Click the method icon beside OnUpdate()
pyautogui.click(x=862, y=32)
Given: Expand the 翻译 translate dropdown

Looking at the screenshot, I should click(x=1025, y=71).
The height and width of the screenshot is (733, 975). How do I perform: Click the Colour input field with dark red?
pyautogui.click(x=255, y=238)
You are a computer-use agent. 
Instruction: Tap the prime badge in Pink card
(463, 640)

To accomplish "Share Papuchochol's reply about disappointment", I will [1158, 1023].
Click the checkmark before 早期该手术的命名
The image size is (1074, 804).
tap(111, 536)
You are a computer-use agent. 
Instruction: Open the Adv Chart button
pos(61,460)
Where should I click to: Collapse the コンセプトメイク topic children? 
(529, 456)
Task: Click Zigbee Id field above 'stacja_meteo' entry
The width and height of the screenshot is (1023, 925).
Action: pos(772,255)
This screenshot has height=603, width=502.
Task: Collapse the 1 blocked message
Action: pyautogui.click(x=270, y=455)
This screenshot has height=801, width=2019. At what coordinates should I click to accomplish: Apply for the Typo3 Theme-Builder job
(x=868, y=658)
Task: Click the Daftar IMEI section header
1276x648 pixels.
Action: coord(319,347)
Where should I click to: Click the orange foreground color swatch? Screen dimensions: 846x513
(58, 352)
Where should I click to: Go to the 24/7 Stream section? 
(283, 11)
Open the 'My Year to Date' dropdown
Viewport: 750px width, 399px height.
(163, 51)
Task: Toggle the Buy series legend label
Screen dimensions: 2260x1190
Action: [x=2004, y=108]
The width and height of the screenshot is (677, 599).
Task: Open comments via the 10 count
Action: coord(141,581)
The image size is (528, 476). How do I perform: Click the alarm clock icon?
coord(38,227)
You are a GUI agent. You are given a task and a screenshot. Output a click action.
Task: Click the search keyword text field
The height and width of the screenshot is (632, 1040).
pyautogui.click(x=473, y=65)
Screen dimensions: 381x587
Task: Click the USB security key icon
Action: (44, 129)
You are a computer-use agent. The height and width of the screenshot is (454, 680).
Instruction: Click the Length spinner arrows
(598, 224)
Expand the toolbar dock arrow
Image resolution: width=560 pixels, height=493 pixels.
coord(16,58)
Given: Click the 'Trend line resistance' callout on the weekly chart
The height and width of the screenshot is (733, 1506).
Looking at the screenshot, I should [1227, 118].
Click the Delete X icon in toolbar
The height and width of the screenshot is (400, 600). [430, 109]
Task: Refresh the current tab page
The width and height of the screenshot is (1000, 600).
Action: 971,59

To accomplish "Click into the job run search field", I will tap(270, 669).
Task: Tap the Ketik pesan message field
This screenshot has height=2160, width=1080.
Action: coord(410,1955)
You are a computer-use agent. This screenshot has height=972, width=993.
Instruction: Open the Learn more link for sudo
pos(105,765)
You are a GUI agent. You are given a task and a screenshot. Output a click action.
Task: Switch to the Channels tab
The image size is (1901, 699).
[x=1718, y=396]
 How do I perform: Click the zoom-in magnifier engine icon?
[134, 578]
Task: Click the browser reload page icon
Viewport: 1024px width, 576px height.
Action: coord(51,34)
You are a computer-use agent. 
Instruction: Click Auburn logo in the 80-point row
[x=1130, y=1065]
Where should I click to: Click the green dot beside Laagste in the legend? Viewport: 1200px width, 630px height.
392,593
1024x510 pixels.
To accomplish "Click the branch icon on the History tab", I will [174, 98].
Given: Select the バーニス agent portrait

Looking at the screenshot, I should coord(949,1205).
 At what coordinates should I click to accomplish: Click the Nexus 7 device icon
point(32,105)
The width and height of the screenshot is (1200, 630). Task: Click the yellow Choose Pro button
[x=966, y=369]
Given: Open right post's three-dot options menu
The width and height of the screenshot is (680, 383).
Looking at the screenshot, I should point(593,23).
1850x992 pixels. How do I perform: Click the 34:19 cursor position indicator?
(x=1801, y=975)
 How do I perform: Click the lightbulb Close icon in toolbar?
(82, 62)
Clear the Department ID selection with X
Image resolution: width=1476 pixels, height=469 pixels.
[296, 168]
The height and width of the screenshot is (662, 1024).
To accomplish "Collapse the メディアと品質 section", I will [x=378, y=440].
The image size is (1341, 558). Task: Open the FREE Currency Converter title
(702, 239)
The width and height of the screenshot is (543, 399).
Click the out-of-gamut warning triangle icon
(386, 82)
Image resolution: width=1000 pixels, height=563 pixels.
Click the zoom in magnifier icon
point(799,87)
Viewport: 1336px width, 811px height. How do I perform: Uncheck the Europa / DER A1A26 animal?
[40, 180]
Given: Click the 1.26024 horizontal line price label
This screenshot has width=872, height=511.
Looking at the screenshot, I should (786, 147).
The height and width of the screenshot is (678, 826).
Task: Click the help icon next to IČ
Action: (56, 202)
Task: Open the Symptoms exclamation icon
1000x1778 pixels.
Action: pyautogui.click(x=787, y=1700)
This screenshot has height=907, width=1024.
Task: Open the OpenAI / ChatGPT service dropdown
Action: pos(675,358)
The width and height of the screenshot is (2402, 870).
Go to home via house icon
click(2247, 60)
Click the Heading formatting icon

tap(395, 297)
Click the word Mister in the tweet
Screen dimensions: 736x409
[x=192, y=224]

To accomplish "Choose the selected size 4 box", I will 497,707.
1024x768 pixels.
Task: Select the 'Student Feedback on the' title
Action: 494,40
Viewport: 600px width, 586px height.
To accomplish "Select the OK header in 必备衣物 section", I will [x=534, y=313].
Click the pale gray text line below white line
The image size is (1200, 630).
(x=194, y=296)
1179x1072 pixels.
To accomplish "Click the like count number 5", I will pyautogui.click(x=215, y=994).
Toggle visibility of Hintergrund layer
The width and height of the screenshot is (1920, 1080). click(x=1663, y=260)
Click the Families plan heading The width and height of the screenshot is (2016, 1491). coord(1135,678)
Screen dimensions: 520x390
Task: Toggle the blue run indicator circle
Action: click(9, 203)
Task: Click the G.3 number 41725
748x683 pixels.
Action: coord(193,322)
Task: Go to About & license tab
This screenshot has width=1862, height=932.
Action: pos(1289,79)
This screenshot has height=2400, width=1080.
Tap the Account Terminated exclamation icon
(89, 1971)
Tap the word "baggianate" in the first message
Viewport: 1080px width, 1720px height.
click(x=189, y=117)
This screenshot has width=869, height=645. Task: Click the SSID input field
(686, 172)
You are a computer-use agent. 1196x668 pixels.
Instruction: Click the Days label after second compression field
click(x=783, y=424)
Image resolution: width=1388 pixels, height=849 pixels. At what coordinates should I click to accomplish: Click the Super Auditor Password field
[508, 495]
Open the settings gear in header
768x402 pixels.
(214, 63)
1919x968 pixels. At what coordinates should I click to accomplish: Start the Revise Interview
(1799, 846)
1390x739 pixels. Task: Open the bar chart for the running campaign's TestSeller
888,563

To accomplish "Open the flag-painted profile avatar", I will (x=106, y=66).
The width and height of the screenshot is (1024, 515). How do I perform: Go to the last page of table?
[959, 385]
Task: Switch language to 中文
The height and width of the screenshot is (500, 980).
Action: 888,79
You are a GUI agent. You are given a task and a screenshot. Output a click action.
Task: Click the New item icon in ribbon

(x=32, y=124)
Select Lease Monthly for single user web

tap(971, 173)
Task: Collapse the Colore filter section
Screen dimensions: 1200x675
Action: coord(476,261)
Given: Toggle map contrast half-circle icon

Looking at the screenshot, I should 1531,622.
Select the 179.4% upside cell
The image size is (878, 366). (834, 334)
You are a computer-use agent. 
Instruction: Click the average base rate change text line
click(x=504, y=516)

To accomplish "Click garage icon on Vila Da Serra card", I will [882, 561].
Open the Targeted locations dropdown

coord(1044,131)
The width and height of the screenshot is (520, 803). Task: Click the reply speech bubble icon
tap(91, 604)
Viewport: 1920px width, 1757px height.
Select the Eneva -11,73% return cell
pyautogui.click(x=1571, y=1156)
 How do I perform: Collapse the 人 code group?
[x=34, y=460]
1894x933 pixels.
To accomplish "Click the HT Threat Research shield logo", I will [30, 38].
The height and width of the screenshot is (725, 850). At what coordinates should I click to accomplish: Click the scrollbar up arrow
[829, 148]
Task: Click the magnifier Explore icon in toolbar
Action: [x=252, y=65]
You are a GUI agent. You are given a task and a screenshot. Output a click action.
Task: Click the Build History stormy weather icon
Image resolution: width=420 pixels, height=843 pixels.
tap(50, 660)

------------------------------------------------------------------------

Look for the word "Switch" in the data, then return every line that contains it.

Task: Switch to the Channels tab
Task: Switch language to 中文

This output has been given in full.